In his best plays (American Buffalo, Glengarry Glen Ross and the darker Edmond, Oleanna and film adaptation of Terence Rattigan's The Winslow Boy), David Mamet is a superb ironist, manipulating the literary device to both comic and tragic effect. Perhaps this explains his short essay, "Drama That Brings Home the Bacon," in yesterday's New York Times, which concludes:

... we right-thinking folk go on about the need for culture, but on Sunday afternoons we turn on the ballgame in preference to the biography of Shostakovich.

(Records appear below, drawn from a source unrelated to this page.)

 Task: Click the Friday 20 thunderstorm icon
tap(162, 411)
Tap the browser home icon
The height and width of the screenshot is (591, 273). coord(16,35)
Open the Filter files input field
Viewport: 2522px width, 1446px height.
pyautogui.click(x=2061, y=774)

But what about High Art? I, personally, don’t think it is the lookout of drama. I believe that the business of America is business, and the aim of drama is to put tushies in the seats; and that the best way to do that is to write a ripping yarn, with a bunch of sex, some nifty plot twists and a lot of snappy dialogue.

If you are looking for such, I suggest Speed-the-Plow [which opens at Broadway's Ethel Barrymore Theater on Broadway on 3 October].

It's just possible that he is bringing this irony to the pages of the New York Times now as he did to the pages of the Village Voice earlier this year; and I hope the New York Times also recognises the irony of insisting that their editorial and advertising walls in the arts section are as thick as those elsewhere in the paper. I doubt it, though; his citation of Adam Smith seems straightforward enough. Not to mention that the thesis of the article – that the specific business of the content of American drama is business – is a pretty rickety stand to hang a trenchcoat on, especially after Shaw, Brecht and Wesker, who also had a thing or two to say about the public economic life of private individuals. (Oedipus' and Lear's day jobs also came into some conflict with their private consciences, I believe, with intriguing moral consequences.)

As the characters of Speed-the-Plow suggest, in any event, it's not true that individuals and corporations "can grow rich only through fulfilling a need"; they also, as parts of the Culture Industry, create fictitious needs, manufacturing wants as (in Noam Chomsky's memorable phrase) they manufacture consent: they manipulate wants, playing upon the lowest common denominators of ignorance and blindness. They close eyes, rather than open them. Because, honestly, we don't "need" The Sopranos, or Seinfeld, or Nascar or Sarah Jessica Parker. Nor do we need biographies of Shostakovich. The danger to history is in manipulating us into believing that we do; that the sand into which we've stuck our heads is delightfully warm; and who needs the chilly air anyway? (Though without it, it's true, we eventually suffocate.)

A provocative thought experiment is to wonder what Mamet's admitted mentor Harold Pinter may think about his apparent rightward turn; Pinter has moved to the far left of the political spectrum in his own public pronouncements; and Beckett's champions may wonder about Mamet's diktat that High Art is not "the lookout of drama." On the other hand, Mamet's sole public comment on the occasion of Beckett's 100th birthday was "He was a great kisser" – a comment which was also reported in the Times – though some more generous commentators have chalked this up to a sense of inferiority and anxiety faced with Beckett's achievement, instead of idiocy.

But leave it be, leave it be. At least Mamet practices what he preaches; he is, according to the Times bio line, the creator and executive producer of the CBS television series The Unit. Superb ironist, Mamet must be aware that "unit" is a common euphemism for the primary masculine sexual characteristic; and more power to Mamet for finally reaching the point in his career where he can grow rich through the aggressive marketing of and constant attention to his own Unit. Maybe that's where he was heading all along.